I'm happy with my dough, the problem is the shape.  We like lots of filling.  If I shape the Danish as a pocket and be sure that the filling goes all the way into the back of the pocket and out onto the front, then when it bakes the pastry under the filling doesn't rise nearly as much as the rest of the pastry.  We prefer the taste and texture of the pastry when it has fully risen.  Lately I've tried making a roll and slicing it and baking the spirals.  That works well in that there is no filling pressing down on the pastry as it bakes, and there is plenty of filling spiralling around inside the pastry.  The problem is that the jarred lemon filling that I use heats to boiling and pushes the spirals apart.  They look GREAT the moment that they come out of the oven, but after 1 or 2 minutes the filling cools down and shrinks a lot and thre are big holes between the pastry spiraling.  I've tried filling those holes with filling after the pastries have baked, but that feels like cheating.  Any thoughts?  :-Paul 

Here are some photos to demonstrate what I mean:

 

When I bake them they look great at first (on the left), then the filling shrinks and large holes and crevices become apparent.  I think that it shows up particularly well on the pastry in the lower right - both the center and the spiral have obviously lost their filling.  The problem is much more noticeable than in the photograph.

What I end up doing is filling the voids by hand and then frosting them.  They're quite delicious, but I'd like to find a way to get lots of filling AND lots of pastry puffing without having to resort to refilling them after the bake.

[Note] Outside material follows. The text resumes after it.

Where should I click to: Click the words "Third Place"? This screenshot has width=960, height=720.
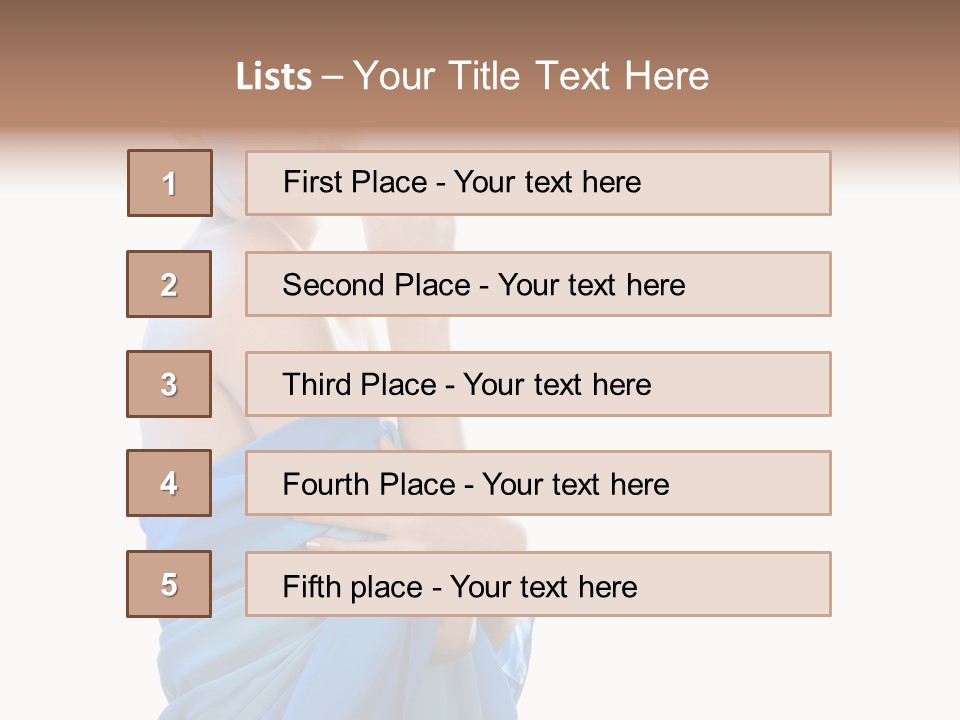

Any suggestions are welcome.

 

qahtan's picture
qahtan

The same thing will happen with cheese and not only to Danish, if you make bread/sweet bun /etc dough as a roll up you will find after it is baked it will  seperate.

 Make your Danish into another shape so the filling stays on it.......;-))))

          My German friend makes Biglee (sp) a dough roll up with ground walnuts, and she prick the devil out of it so it will not separate but it still does, doesn't effect the taste though. ;-) qahtan

pmccool's picture
pmccool

Kolaches are made with a different type of dough, but the shaping process could be applied to danish, too.  Shape into a ball, flatten the ball to a disc, make a shallow depression in the center of the disc, drop a spoonful or two of filling into the depression, then bake.

Much less muss, fuss and cuss.  Worth a try, I'd think.

Paul

SylviaH's picture
SylviaH

Hi, Pablo.

Looks like you used a Lemon Curd for your danish.  I have a delicious all fresh ingredients, microwave lemon curd recipe that only takes a few minutes to make and keeps for 3 weeks in the frig if you would like for me to message it to you.  You could put it right on top of one of those nice shapes that the dghdctr recommends before or after baking.

Sylvia

Pablo's picture
Pablo

HI Sylvia,

I must have this recipe!

:-Paul

SylviaH's picture
SylviaH

This has a wonderful flavor.  Easy tested no fail recipe.  I have a lemon tree and make it all the time.

1 cup white sugar

3 eggs

1 cup fresh lemon juice  or you can make Lime curd..just use lime juice

3 Lemons, zested

1/2 cup butter

In a microwave bowl, whisk together sugar and eggas until smooth.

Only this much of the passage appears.